Belgisch-Kongo, Belgische Kolonie in Zentralafrika.
Diese Kolonie erstreckte sich über 2,3 Millionen Quadratkilometer in Zentralafrika und umfasste Regenwälder, Savannen, Bergregionen und das Kongobecken. Die Hauptstadt Léopoldville lag am Ufer des Flusses, während Provinzhauptstädte wie Elisabethville und Stanleyville die Verwaltungszentren der weitläufigen Regionen bildeten.
Belgien übernahm 1908 die direkte Kontrolle vom König Leopold II und schuf eine provinzielle Verwaltungsstruktur mit Gouverneuren und militärischen Einheiten. Diese Regelung dauerte bis zur Unabhängigkeit im Jahr 1960, als das Land als Demokratische Republik Kongo neu gegründet wurde.
Französisch als offizielle Sprache prägte die Verwaltung, während getrennte Schulen, Wohnviertel und soziale Einrichtungen Europäer und Afrikaner in unterschiedliche Welten teilten. Diese Trennung zeigte sich in jedem Aspekt des öffentlichen Lebens, von den städtischen Vierteln bis zu den kirchlichen Gemeinden.

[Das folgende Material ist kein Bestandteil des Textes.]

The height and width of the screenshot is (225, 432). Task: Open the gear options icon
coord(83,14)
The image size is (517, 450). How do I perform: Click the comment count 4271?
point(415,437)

Eisenbahnen verbanden Küstenhäfen mit Bergbaugebieten im Inneren, während Flussdampfer den Kongo und seine Nebenflüsse befuhren. Die Infrastruktur konzentrierte sich auf Gebiete mit Kupfer, Diamanten, Uran und Kautschukvorkommen, die für den Export bestimmt waren.
Die Mine Shinkolobwe in der Provinz Katanga lieferte Uran für das Manhattan-Projekt während des Zweiten Weltkriegs und machte diese abgelegene Gegend zu einem strategischen Brennpunkt. Die radioaktiven Vorkommen wurden unter strenger Geheimhaltung abgebaut und nach Übersee transportiert.